■ What needs to be done ■
Could every line below be written out exactly as it appears?

■ Stored records ■

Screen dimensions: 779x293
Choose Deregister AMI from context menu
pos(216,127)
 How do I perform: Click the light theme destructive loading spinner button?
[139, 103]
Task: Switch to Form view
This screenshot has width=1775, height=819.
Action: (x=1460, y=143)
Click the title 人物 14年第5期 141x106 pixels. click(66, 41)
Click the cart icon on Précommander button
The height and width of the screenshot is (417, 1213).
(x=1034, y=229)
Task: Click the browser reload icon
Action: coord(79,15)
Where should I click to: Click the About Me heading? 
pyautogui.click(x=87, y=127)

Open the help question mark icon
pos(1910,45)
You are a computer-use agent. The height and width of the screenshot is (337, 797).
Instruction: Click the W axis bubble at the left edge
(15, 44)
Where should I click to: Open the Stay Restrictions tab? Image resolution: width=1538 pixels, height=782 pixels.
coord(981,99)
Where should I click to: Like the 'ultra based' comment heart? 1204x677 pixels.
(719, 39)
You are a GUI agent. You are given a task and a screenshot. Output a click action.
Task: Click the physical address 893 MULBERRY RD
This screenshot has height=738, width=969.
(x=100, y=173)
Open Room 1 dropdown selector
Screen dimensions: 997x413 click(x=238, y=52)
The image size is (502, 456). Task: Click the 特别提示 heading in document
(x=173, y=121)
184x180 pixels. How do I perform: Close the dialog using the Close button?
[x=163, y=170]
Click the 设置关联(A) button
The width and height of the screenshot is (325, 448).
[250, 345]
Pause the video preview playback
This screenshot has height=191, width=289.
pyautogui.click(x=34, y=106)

■ Response to this task ■
Screen dimensions: 779x293
Choose Deregister AMI from context menu
pos(216,127)
 How do I perform: Click the light theme destructive loading spinner button?
[139, 103]
Task: Switch to Form view
This screenshot has width=1775, height=819.
Action: (x=1460, y=143)
Click the title 人物 14年第5期 141x106 pixels. click(66, 41)
Click the cart icon on Précommander button
The height and width of the screenshot is (417, 1213).
(x=1034, y=229)
Task: Click the browser reload icon
Action: coord(79,15)
Where should I click to: Click the About Me heading? 
pyautogui.click(x=87, y=127)

Open the help question mark icon
pos(1910,45)
You are a computer-use agent. The height and width of the screenshot is (337, 797).
Instruction: Click the W axis bubble at the left edge
(15, 44)
Where should I click to: Open the Stay Restrictions tab? Image resolution: width=1538 pixels, height=782 pixels.
coord(981,99)
Where should I click to: Like the 'ultra based' comment heart? 1204x677 pixels.
(719, 39)
You are a GUI agent. You are given a task and a screenshot. Output a click action.
Task: Click the physical address 893 MULBERRY RD
This screenshot has height=738, width=969.
(x=100, y=173)
Open Room 1 dropdown selector
Screen dimensions: 997x413 click(x=238, y=52)
The image size is (502, 456). Task: Click the 特别提示 heading in document
(x=173, y=121)
184x180 pixels. How do I perform: Close the dialog using the Close button?
[x=163, y=170]
Click the 设置关联(A) button
The width and height of the screenshot is (325, 448).
[250, 345]
Pause the video preview playback
This screenshot has height=191, width=289.
pyautogui.click(x=34, y=106)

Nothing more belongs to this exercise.